At that time the hamlet was slightly more populous than Dalston and it grew more rapidly in the 18th century, with inns strung out along what became Kingsland High Street and farmhouses behind. During the first quarter of the 19th century some terraces of very cramped houses were built, creating an increasingly sharp contrast with the early stages of respectable suburbanisation in Dalston.
In 1822 the construction of Kingsland basin on the Regent’s Canal began to bring industry and warehousing to the southern end of the district. In the north, Kingsland station opened in 1850 but closed when Dalston Junction opened in 1865.
Without a station to its name Kingsland’s identity withered; some late Victorian maps do not label it separately, already treating the area as part of Dalston’s sprawl.
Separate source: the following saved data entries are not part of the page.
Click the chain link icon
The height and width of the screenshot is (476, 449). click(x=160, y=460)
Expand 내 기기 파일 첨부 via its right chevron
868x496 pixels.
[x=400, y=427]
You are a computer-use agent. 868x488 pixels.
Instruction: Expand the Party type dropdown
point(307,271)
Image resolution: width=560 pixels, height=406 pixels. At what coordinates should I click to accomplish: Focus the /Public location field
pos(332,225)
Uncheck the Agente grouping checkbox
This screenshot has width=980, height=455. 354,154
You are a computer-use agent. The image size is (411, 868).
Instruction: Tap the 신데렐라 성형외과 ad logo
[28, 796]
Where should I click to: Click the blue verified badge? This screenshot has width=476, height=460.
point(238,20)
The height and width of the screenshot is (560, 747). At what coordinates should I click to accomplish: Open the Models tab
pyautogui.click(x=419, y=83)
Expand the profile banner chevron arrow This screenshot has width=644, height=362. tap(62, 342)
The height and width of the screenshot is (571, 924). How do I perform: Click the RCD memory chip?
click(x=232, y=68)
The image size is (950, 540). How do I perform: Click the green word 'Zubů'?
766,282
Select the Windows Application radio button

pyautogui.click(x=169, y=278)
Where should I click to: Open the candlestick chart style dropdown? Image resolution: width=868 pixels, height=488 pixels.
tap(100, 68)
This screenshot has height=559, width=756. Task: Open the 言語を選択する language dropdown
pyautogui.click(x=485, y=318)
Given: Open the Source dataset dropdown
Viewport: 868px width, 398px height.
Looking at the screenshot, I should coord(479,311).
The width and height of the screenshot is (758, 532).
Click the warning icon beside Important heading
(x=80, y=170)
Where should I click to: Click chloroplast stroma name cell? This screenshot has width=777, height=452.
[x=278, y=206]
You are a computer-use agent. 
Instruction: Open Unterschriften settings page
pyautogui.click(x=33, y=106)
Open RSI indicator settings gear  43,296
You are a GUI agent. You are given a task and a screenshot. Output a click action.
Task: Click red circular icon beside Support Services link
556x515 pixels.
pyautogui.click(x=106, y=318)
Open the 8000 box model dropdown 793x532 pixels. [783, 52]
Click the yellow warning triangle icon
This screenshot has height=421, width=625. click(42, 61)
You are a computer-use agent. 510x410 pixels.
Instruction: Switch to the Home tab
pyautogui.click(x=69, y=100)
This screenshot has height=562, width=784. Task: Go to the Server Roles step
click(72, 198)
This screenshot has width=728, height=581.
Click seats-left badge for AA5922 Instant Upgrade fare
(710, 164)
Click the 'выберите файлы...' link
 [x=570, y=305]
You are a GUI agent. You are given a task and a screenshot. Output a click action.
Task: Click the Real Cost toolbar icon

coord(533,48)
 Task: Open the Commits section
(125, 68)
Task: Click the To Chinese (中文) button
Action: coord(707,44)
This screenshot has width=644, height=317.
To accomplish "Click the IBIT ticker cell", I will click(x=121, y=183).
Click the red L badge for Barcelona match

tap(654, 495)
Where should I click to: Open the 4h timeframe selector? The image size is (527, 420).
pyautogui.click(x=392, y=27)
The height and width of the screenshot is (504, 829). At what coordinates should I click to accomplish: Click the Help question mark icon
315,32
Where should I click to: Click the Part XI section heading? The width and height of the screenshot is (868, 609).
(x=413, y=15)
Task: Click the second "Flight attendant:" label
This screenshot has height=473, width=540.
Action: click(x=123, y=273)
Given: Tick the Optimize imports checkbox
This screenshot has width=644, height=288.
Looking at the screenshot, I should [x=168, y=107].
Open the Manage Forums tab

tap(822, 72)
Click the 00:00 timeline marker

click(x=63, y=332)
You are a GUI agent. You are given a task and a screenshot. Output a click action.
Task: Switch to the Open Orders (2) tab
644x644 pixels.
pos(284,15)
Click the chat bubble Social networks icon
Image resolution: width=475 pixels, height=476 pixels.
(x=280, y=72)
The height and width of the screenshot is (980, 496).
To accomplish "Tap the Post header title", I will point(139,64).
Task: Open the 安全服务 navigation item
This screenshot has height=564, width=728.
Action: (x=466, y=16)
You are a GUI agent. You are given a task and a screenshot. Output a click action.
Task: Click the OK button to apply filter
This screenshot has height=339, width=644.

In the 1880s Kingsland Green was built on, despite local protests.
Throughout the 20th century Kingsland’s name continued to fade from view. For example, the Kingsland Empire cinema, which had opened in 1915, was rebuilt in 1937 as the Dalston Classic, which is now the excellent Rio.
The old station reopened as Dalston Kingsland with the creation in 1985 of the North London line, which is now part of the London Overground network.
Kingsland High Street has a hotch-potch of inexpensive shops and other commercial premises. Kingsland Waste, the stretch of Kingsland Road between Forest Road and Middleton Road, hosts a long-established Saturday market selling all kinds of goods, focused since a 2018 relaunch on vintage clothing, ‘retro’ or antique items and collectables.
With the recent appearance of upmarket apartment blocks, the locality now exhibits what is becoming the typical inner-east London profile: a cheek-by-jowl social mix. But, whatever its character, everyone calls it Dalston now, not Kingsland – except at Kingsland shopping centre.